CELLULAR DRUG DISCOVERY MODELS
Using 3D bioprinters can create physiologically-relevant cellular disease models to test therapeutic hypothesis by accurately and reproducibly controlling the deposition of different cell types and support materials, providing a viable technology solution for drug discovery projects. Our scientific advisors are best placed to provide further information.
Industrial user
ADAPTIVE AND FLEXIBLE PRINTING TECHNOLOGIES
Configuring the instrument with a range of alternative printing technologies, which can all be used during one print protocol, provides the flexibility to use the best technology to achieve printing precision and high cell viability.
PHYSIOLOGICAL RELEVANCE
Using an automated process to accurately place different cell types, biomaterials and bioactives in layers, results in more physiologically-relevant model constructs.
REPRODUCIBILITY
Using our high-precision liquid dispensing robotic 3D Bioprinting Station results in the repeatable production of cellular models across plates and within days, reducing one of the quality variables of non-automated methods.

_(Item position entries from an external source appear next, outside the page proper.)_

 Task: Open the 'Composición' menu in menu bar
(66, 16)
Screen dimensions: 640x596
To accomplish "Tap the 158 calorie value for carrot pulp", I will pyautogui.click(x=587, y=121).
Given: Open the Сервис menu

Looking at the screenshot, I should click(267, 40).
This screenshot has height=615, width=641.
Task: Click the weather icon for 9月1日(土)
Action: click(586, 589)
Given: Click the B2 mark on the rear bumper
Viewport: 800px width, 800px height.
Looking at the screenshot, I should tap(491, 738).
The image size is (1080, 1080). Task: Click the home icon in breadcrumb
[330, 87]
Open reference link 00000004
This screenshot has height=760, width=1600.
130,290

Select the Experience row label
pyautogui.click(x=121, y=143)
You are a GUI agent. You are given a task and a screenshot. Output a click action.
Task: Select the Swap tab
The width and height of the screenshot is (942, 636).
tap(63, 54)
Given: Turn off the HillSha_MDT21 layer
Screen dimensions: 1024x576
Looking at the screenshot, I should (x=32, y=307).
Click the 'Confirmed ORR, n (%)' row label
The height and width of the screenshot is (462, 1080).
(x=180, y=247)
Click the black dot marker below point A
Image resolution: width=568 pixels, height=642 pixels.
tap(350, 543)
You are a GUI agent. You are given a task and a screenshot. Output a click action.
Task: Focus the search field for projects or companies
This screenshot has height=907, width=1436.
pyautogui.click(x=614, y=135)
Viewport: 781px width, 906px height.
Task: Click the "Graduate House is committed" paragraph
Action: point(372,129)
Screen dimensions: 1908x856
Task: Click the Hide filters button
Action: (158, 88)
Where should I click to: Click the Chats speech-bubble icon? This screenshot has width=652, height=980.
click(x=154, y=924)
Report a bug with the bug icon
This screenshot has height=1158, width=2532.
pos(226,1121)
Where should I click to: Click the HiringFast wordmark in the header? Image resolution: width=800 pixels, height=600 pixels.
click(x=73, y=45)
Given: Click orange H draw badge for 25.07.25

DRUG DISCOVERY CONFIGURED R-GEN 200 3D PRINTER
Our 3D bioprinters are widely used in building cellular discovery models, and are personally configured to your specific research needs.
The R-GEN 200 Bioprinting Station is designed for printing cellular constructs, with up to five printhead tools with individual cartridge and workzone temperature controls, a biosafety enclosure and physiological temperature-controlled working zone.
Three separate printing technologies supplied as part of the Drug Discovery R-GEN instrument, each with separate temperature control, provide printing options from droplets to high-precision biomaterial deposition to yield high cell viability and accuracy of cellular placement.